(Reuters) - Under Armour Inc (UAA.N) (UA.N) on Tuesday forecast a bigger-than-expected loss for the second quarter, taking the shine off first-quarter sales that topped Wall Street estimates, as the sportswear maker spends heavily on an overseas expansion.
As growth at Under Armour’s North America business cools after years of double-digit increases in sales, the maker of Curry 5 basketball shoes has turned to markets such as China.
In the United States, the Baltimore-based company faces vicious competition from Nike (NKE.N) and Germany’s Adidas (ADSGn.DE). The bankruptcies of a handful of sporting goods stores have also hit sales.

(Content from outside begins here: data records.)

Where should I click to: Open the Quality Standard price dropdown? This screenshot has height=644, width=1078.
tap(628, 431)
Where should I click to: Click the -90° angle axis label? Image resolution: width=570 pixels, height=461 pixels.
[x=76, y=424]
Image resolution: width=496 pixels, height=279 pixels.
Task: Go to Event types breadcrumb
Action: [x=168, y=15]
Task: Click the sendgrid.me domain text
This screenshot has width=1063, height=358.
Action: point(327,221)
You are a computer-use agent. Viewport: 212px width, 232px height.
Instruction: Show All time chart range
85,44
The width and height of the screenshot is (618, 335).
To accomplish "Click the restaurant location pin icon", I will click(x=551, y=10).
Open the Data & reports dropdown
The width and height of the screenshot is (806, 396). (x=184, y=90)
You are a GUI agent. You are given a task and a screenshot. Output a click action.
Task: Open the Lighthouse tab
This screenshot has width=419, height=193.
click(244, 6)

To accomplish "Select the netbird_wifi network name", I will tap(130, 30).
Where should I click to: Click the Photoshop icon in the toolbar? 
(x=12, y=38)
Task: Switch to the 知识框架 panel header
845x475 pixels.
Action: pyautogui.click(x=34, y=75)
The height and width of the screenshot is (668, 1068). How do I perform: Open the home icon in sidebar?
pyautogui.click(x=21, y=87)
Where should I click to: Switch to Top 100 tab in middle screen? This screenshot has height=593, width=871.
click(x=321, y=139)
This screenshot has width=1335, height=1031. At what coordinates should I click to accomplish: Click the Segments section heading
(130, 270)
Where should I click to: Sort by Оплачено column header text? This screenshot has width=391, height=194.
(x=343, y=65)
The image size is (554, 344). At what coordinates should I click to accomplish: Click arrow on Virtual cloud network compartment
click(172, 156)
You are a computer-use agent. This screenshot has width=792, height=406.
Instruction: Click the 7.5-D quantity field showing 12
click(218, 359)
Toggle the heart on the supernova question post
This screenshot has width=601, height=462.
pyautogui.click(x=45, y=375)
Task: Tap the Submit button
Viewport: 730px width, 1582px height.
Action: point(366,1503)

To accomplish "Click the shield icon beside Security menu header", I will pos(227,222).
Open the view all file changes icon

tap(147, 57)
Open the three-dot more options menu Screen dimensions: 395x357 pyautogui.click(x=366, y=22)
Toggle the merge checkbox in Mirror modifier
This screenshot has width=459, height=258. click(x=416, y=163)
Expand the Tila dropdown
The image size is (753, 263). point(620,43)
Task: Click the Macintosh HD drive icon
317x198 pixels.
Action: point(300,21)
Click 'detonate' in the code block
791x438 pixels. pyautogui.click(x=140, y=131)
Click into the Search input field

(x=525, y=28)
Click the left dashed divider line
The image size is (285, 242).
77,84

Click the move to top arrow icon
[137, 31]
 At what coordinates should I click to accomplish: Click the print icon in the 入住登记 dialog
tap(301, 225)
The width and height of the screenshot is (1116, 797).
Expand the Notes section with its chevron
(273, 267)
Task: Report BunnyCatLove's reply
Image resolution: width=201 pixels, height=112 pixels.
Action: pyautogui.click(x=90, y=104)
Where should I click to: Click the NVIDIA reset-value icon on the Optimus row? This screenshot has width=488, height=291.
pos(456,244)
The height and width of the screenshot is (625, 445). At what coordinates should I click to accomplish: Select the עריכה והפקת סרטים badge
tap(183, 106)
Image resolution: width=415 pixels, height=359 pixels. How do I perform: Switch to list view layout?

To win more customers, the company has aggressively marketed its Bluetooth-enabled HOVR running shoes and sealed high-profile endorsement deals with celebrities such as Dwayne “The Rock” Johnson — moves that reflect CEO Kevin Plank’s efforts to make Under Armour “a quiet company and a loud brand.”
“Under Armour is buying growth through expansion. There is nothing wrong with this strategy, but it comes with costs attached - which means the contribution to the bottom-line is less than impressive,” Neil Saunders, managing director of GlobalData Retail, said.
Under Armour on Tuesday signaled that spending would continue to rise, forecasting selling, general and administrative (SG&A) expenses to rise at a low double-digit percentage rate in the second quarter. Its SG&A costs rose 3 percent in the first quarter.
Under Armour’s international sales rose 27 percent in the three months ended March 31, making up for flat sales at the North America division that is responsible for 73 percent of overall revenue.
Overall net revenue rose 5.9 percent to $1.19 billion, topping expectations of $1.12 billion, according to Thomson Reuters I/B/E/S.
The company’s Class C shares dipped as much as 6 percent on Tuesday after Under Armour forecast a loss of between 9 and 10 cents per share for the quarter ending June, bigger than the 6-cent loss expected by analysts.
On a conference call with analysts, Chief Financial Officer David Bergman addressed concerns about Under Armour’s expansion leading to higher inventory levels, which one analyst in a report called “out of control.”
Bergman said inventories would rise less than 20 percent by the end of the first half of 2018, down from a prior expectation of 26 percent.
Under Armour’s loss widened to $30.2 million in the first quarter, hurt largely by restructuring costs.
Excluding one-time items, the company broke even on a per-share basis, while analysts had expected a loss of 5 cents per share.